Köln · Die Zuschauerforschung soll bald auch Tablets und Smartphones bei der Auswertung erfassen.

Fernsehmacher bekommen die Quittung für ihre Arbeit jeden Morgen, wenn die Zuschauerzahlen veröffentlicht werden. Über die Qualität einer Sendung sagen die Einschaltquoten jedoch nichts aus. Die Serie "Deutschland 83" etwa ist mit dem Grimme-Preis ausgezeichnet worden, doch die Quoten waren aus Sicht von RTL verheerend.

Es gibt Sendungen, die trotz scheinbar schlechter Zahlen keine Misserfolge sind, weil sie bei einem bestimmten Publikum ausgezeichnet ankommen. "Neo Magazin Royale" zum Beispiel, die Sendung mit dem derzeit pausierenden Jan Böhmermann, hat am späten Freitagabend im ZDF zwar nur einen kleinen Marktanteil, erreicht aber viele Menschen zwischen 14 und 29 Jahren, die das "Zweite" sonst eher meiden. Junge Zuschauer haben mittlerweile andere Nutzungsgewohnheiten als ihre Eltern. Viele sehen Böhmermanns Sendung nicht während der Live-Ausstrahlung, sondern in der Mediathek, zumal die jeweils neueste Ausgabe bereits ab 20.15 Uhr online steht.

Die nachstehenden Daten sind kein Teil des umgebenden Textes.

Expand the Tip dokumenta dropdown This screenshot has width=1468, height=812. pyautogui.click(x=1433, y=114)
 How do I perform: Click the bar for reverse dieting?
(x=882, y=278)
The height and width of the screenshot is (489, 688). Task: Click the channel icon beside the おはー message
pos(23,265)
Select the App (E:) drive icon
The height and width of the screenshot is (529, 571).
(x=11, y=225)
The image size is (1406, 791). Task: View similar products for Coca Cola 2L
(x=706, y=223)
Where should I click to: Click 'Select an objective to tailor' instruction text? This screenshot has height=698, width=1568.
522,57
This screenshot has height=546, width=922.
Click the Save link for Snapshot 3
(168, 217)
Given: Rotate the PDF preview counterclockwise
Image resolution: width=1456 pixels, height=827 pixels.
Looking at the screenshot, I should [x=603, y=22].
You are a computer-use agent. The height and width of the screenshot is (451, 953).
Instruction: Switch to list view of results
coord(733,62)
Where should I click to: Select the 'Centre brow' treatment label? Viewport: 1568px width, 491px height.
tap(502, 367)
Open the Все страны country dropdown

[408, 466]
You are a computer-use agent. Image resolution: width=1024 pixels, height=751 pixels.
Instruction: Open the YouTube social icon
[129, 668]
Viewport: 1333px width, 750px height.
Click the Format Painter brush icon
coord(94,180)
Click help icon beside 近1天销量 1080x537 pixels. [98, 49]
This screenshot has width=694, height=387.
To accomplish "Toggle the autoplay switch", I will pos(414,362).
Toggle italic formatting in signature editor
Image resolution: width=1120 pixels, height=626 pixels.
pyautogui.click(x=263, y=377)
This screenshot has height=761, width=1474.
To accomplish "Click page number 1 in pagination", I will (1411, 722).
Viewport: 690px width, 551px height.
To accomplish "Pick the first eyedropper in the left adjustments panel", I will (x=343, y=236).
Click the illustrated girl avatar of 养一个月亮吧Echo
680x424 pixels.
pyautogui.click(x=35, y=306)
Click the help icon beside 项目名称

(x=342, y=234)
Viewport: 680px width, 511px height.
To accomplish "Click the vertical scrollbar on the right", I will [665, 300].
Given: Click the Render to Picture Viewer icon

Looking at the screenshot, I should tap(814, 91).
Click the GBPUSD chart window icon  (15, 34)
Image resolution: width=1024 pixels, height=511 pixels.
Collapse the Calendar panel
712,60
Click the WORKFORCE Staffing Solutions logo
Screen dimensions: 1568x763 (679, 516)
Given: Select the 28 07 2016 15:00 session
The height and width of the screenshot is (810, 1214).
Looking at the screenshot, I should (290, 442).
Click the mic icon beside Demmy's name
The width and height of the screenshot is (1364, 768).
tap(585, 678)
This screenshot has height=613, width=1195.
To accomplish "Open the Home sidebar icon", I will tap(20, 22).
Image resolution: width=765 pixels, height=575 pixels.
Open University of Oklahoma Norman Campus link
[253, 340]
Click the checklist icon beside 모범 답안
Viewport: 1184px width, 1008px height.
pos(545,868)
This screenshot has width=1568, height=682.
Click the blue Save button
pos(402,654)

Die Quotenmessung orientiert sich jedoch an herkömmlichen Fernsehgeräten. Immerhin werden Sichtungen per Computer und Laptops erfasst. Auch die Mediathekennutzung fließt mit Verzögerung in die Gesamtzahlen ein. Tablets und Smartphones werden von der Arbeitsgemeinschaft Fernsehforschung, in der sich alle großen Sender zur Quotenmessung zusammengeschlossen haben, erst im Verlauf dieses Jahres miteinbezogen.

Viele junge Leute besitzen keinen klassischen Fernseher mehr. Es sei daher "keine leichte Aufgabe, die verschiedenen Nutzungsformen und Endgeräte in einer Maßzahl zusammenzufassen", sagt ARD-Medienforscher Camille Zubayr: "Da hinken wir der Nutzungsrealität immer etwas hinterher." Tablets haben in Deutschland eine Verbreitung von rund 30 Prozent. Trotzdem ziehen es die meisten Menschen vor, Fernsehen klassisch wahrzunehmen.

Der Anteil der zeitversetzten Nutzung liegt bei allenfalls 3 Prozent, nur wenige Ausnahmen wie "Neo Magazin Royale" kommen auf bis zu 6 Prozent. Dass die Nutzungsgewohnheiten deutlich hinter den Prognosen der Marktforschung zurückbleibt, lässt sich laut Zubayr erklären: "Auch junge Leute verbringen immer noch viel Zeit vor dem klassischen TV-Gerät, denn auch sie schätzen die Größe der Bildschirme und die Einfachheit des Zugangs."